> Text excerpt
⁂
The macro- (A) and stereomicroscope analysis (B) of the samples underlined some differences (Figure 1). The flakes 1F were not made of flakes but of fragments with a cylindrical shape and green-bluish color; 2F and 3F had a similar shape, being made up basically of large thin flakes, but showed different color, bluish-green and brilliant green in 2F and 3F, respectively; 4F was much more fragmented, with a bright green color. The stereomicroscope observation showed that air pockets were present in the middle portion of the flake, more or less neatly distributed. The powders showed a high variability among the samples: 1P and 3P were constituted by a heterogeneous fine powder, 2P by an extremely fine powder, and 4P by a coarse powder.

Figure 1

(A) Macroscopic images; (B) images acquired by stereomicroscope; (C) images acquired by optical microscope.

Algae have a great potential as new foods, but improvements need to be in place to enhance growth yields, nutritional quality, and organoleptic traits. A key to social acceptance may lie in the appeal of algae in terms of organoleptic traits, which may be essential to convincing people to consume algae products [37]. As regards olfactory characteristics, 1F has a light and sweet smell; it is similar but sharper in 1P. 2F and 2P have a characteristic algal smell, with a light fecal note. 3F and 3P had an algal smell with a mush note, which is more intense in 3P. 4F and 4P had a medium-intensity odor, lightly pungent and virose, which is more intense in 4P.
⁂
> Listed entries

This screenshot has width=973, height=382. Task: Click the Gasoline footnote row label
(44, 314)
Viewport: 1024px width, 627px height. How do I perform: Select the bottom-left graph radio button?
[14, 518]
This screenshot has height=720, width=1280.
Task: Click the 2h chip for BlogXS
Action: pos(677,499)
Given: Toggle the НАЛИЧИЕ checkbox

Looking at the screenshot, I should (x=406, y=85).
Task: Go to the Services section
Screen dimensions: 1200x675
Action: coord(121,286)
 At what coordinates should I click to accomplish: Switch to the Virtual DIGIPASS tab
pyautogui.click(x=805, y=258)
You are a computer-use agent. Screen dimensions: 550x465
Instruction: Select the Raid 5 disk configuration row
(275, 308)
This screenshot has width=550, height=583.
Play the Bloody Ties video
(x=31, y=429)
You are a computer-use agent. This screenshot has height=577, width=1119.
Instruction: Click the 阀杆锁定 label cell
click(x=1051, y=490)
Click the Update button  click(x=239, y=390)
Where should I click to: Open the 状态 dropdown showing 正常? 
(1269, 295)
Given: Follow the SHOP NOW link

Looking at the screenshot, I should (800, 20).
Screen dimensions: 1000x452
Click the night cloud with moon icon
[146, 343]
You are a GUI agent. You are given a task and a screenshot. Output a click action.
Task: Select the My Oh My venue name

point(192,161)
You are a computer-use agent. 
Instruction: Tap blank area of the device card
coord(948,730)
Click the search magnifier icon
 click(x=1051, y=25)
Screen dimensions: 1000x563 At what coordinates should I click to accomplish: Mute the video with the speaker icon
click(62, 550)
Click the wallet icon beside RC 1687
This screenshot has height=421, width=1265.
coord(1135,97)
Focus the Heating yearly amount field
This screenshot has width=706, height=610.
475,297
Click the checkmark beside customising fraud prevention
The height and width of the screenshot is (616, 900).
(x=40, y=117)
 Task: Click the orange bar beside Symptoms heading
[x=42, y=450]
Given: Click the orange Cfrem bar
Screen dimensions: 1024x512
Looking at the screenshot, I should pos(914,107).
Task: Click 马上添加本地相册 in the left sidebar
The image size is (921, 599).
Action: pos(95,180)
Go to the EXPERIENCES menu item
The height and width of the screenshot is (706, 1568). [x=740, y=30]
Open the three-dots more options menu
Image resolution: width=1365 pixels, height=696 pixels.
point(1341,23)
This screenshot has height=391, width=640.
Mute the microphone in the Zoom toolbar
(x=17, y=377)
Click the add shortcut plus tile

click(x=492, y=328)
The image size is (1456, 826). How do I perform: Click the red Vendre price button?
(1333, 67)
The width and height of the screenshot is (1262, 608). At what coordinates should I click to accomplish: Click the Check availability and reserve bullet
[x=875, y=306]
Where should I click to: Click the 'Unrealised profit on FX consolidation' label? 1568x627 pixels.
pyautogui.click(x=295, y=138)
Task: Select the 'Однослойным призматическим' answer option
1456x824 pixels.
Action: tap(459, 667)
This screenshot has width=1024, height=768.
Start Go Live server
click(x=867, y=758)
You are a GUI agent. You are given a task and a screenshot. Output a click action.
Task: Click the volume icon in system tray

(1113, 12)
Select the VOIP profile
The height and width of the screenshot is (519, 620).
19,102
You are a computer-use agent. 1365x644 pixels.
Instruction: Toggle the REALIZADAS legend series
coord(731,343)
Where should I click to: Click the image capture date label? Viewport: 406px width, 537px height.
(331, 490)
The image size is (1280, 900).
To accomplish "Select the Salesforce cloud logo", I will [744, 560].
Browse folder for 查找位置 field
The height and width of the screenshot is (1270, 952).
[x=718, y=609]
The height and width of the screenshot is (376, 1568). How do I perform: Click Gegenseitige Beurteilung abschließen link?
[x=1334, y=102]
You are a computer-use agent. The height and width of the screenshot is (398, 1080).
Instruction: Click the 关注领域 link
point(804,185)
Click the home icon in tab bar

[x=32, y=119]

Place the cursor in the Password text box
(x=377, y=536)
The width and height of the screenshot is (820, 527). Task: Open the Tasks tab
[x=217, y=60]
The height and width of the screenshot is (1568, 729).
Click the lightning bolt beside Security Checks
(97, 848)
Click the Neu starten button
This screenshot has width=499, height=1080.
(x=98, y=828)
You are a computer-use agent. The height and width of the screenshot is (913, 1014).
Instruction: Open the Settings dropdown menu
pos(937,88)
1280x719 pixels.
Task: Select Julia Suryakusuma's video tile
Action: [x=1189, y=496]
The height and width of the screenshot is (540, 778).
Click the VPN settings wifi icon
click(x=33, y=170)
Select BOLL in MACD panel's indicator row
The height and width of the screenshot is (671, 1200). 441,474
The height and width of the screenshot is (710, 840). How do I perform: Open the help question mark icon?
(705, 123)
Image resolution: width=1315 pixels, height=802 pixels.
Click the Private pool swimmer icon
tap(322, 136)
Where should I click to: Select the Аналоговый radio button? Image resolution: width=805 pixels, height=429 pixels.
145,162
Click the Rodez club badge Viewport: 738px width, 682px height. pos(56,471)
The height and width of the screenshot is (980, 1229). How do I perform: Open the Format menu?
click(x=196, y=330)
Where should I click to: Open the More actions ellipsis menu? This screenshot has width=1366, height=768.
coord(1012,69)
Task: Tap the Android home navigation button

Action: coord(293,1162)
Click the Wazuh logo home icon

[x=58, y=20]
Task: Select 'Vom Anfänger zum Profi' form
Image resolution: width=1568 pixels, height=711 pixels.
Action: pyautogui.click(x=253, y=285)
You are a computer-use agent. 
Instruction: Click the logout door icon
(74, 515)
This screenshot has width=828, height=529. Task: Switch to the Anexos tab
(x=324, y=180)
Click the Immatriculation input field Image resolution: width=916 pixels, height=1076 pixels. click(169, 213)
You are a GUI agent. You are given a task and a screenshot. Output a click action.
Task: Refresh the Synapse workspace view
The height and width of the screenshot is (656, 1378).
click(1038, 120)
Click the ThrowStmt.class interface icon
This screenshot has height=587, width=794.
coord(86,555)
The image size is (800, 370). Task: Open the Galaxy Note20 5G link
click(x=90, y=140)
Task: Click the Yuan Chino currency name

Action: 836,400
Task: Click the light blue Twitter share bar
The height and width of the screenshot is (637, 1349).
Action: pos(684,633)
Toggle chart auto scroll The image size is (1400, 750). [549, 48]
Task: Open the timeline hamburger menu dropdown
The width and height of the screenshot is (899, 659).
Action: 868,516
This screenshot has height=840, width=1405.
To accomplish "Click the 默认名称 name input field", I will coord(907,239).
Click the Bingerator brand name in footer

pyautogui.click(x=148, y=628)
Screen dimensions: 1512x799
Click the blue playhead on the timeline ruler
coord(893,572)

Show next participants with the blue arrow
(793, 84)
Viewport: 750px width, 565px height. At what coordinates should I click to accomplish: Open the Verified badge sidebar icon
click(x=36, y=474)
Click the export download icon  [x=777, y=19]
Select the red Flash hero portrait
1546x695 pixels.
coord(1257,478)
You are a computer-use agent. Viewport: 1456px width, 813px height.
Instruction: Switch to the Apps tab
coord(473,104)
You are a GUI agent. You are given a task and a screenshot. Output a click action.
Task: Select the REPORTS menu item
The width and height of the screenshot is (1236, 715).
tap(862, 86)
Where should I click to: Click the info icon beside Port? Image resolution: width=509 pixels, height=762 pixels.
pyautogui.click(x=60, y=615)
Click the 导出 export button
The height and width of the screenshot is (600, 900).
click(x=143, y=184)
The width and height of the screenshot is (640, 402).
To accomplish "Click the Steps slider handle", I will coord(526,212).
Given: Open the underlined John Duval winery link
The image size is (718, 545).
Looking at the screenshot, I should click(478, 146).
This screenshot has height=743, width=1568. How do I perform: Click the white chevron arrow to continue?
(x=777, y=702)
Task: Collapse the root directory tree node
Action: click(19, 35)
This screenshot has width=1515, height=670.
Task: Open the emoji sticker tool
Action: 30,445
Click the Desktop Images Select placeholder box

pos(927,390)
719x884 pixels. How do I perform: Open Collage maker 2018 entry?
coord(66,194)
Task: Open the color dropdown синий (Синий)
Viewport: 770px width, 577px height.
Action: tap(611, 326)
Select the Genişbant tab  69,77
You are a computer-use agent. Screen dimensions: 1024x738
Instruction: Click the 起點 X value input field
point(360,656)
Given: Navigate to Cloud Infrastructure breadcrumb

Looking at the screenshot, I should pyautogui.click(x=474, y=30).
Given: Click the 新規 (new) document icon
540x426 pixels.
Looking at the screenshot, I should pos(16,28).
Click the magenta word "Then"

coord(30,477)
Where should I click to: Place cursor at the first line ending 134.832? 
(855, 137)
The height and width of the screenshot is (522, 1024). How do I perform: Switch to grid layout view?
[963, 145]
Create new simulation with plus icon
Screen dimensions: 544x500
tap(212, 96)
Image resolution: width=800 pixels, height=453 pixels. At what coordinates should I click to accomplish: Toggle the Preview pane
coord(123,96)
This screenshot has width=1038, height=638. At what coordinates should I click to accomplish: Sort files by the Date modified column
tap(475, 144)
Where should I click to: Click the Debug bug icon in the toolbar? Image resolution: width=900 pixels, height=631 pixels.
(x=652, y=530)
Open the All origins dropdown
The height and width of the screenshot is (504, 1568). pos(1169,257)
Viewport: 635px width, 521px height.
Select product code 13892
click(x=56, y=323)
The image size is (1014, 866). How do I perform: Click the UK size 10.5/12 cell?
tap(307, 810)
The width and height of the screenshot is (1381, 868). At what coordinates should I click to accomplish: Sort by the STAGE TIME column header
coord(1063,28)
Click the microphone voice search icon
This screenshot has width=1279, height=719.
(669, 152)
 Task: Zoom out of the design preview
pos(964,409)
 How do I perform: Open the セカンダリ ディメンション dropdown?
⁂
> Tasks for this exercise
#1 Reproduce part of the algae samples text word for word, beginning at "Algae have a" and stopping after "intense in 4P.".
#2 In the algae samples text, what kind of powder made up sample 4P?

> Exercise results
#1
Algae have a great potential as new foods, but improvements need to be in place to enhance growth yields, nutritional quality, and organoleptic traits. A key to social acceptance may lie in the appeal of algae in terms of organoleptic traits, which may be essential to convincing people to consume algae products [37]. As regards olfactory characteristics, 1F has a light and sweet smell; it is similar but sharper in 1P. 2F and 2P have a characteristic algal smell, with a light fecal note. 3F and 3P had an algal smell with a mush note, which is more intense in 3P. 4F and 4P had a medium-intensity odor, lightly pungent and virose, which is more intense in 4P.

#2 A coarse powder.